How Lie on a flat bench holding a dumbbell with both hands above your chest. Slowly lower the weight behind your head until you feel a good stretch in your lats. Pause, then lift the weight back to the start position.
Expert tip The two moves below make up a superset, which means you’ll do all the reps of 3A, rest for 30 seconds, then do all the reps of 3B, then rest for 60 seconds. You’ll need to use lighter dumbbells for 3B than for 3A. Do four total sets, then move on to the final superset of this workout.
3A Incline dumbbell bench press
Sets 4 Reps 12 Rest 30sec
Why It targets the upper portion of the pecs muscles.

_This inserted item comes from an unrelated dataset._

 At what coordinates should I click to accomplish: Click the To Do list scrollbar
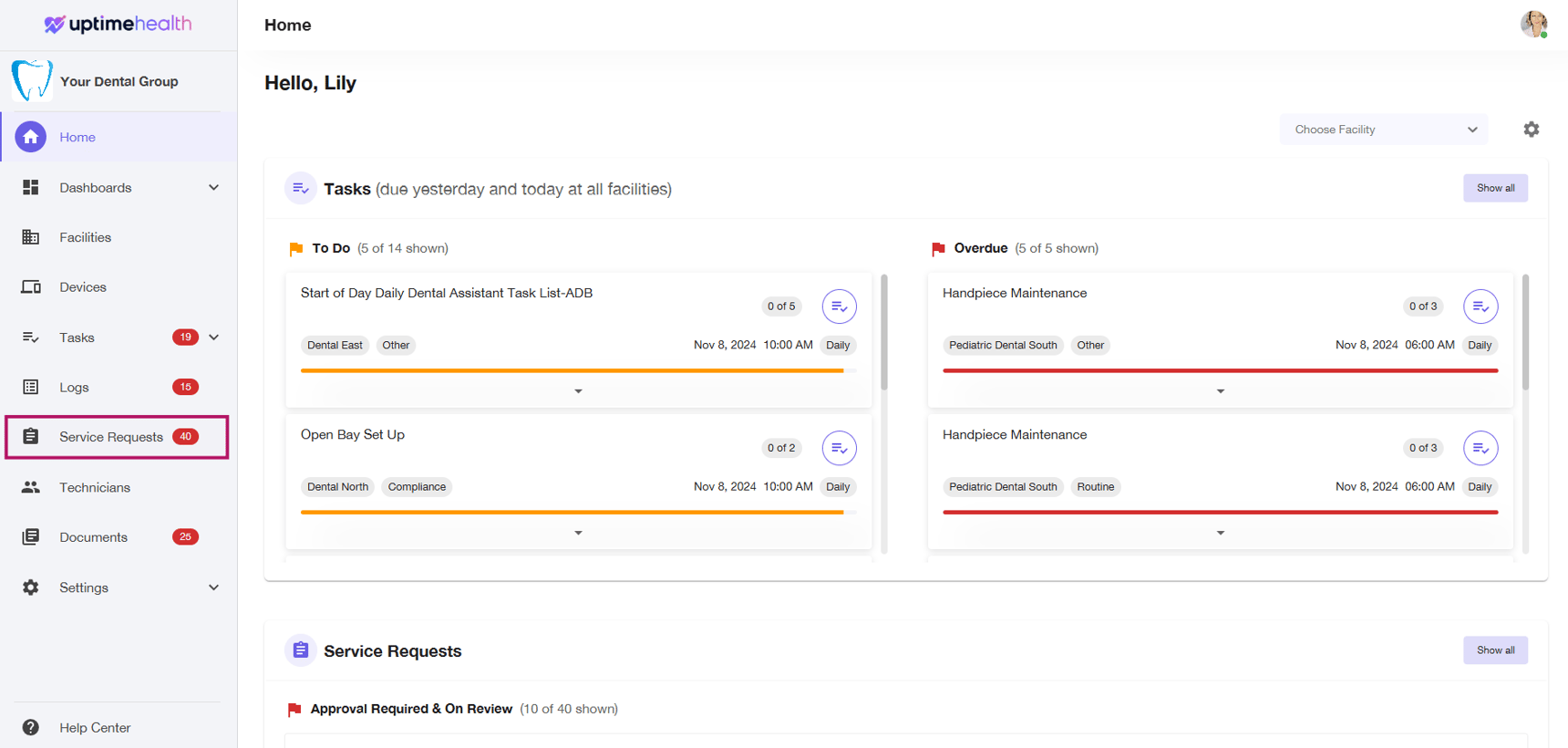[x=883, y=333]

How Lie on an incline bench with a dumbbell in each hand at shoulder height. Press the weights directly overhead until your arms are straight, then lower them back to the start under complete control.
3B Incline dumbbell flye
Sets 4 Reps 12 Rest 60sec
Why It works your chest in isolation.
How Lie on an incline bench with a dumbbell in each hand with palms facing. Keeping a slight bend in your elbows, lower the weights down to the sides, then squeeze your chest to return to the start.

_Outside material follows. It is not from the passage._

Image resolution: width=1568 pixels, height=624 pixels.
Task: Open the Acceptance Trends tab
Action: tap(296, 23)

Expert tip The final two moves of the session, below, are another superset, so follow the same pattern as you did for moves 3A and 3B. For these two moves good form and range of motion are more important than weight, so choose a level of resistance that allows you to perform the two moves perfectly.
4A Standing cable flye
Sets 3 Reps 15 Rest 30sec
Why It will build better pec width.
How Stand in the middle of a cable machine holding a D-handle in each hand. Keeping a slight bend in your elbows and your chest up, bring your hands down in an arc to meet in front of your chest. Pause, then reverse the movement to the start.
4B Standing cable cross-over
Sets 3 Reps 15 Rest 60sec
Why It works the chest through its full range.
How Stand in the middle of a cable machine holding a D-handle in each hand. Keeping a slight bend in your elbows and your chest up, bring your hands down in an arc to meet in front of your bellybutton. Pause and hold, then reverse the movement to the start.